When using additives, the properties of the lubricant can be changes so significantly, that the usage of the rolling contact bearings become unfavourable and the long-term handling is endangered. The rolling contact bearings are therefore tested at a test station and are tested with new oils. On the one hand, acoustic measurements and on the other hand abrasion tests are performed.

DIN norms, like the DIN ISO 15242-1 up to DIN ISO 15242-3, dictate testing methods that determine the maximal noise emission in the bearings. Din norms, like the DIN 51819 are used to determine the wear rate when using different lubricants on cylinder roller thrust bearings. Different test rigs are used in these DIN norms.

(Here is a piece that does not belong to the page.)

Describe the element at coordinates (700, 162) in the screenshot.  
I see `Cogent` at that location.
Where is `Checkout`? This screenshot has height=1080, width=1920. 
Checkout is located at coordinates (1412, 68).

Depiction 1: Process diagrams of the Optimzer4D-software. Above a bumpy bearing race can be detected after a run-time of six hours, with high values in friction and acoustically audible frequencies. The bearing test was done with only a little wear protection additives. Below is a bearing race after six hours with the same approach. It shows less friction and lower noise.

Monitoring with QASS Optimizer4D

The built-in sensors of the testing stations are for analysing the bearing surface or strong noise generation when rolling the rolling body. The frequencies which develop are scarcely audible but mostly inaudible to the human ear. Especially the inaudible signals are interesting for evaluating the bearings. Specific frequency areas ≥ 50 kHz describe friction noise, unstable bearing races, and the development of early damages. Both, microphones and piezo-electrical elements are used. The commonly used acceleration sensors are too inertial and not built to detect these kinds of highly frequent signals. Especially since they can occur in short intervals of a few milliseconds. Acceleration sensors detect the smallest movements, which can be started by impulses, which mostly come from damages on the bearing’s surface, which, however, have already been there for a long time. The door has been shut after the horse has bolted.

QASS Optimizer4D uses vibration sensors to detect the inaudible frequencies. The style of the sensors allows listening to the whole frequency spectrum, which is then sampled highly frequent with 100 MHz. The simultaneous data acquisition leads to every change in the bearings becoming visible. The vibration sensors convert the inaudible sounds into electrical currents, which simultaneously are shown as time-amplitude-signals. The signal is directly transformed using a mathematical formula (Fast-Fourier-Transformation), so that additional information becomes available. The signal is depicted in such a way that the assignment of frequencies to their corresponding amplitudes in the corresponding point of time is possible. The therewith composed spectra give an extensive summary of the quality of the bearings and lubricants.

Through this technology, friction noise and the smallest roughness on the surface of bearings can be detected. The friction noise is related to the used lubricant and highly dependent on the used additives.

Depiction 1 shows a comparison between two lubricants during an FE-8 testing, which was done on the basis of a basic lubricant. The lubricants differ only in the combination of their additives. In this case, the proportion of the wear protection additives is different. The test was done in an FE-8 test rig under the same axial pressure and temperature.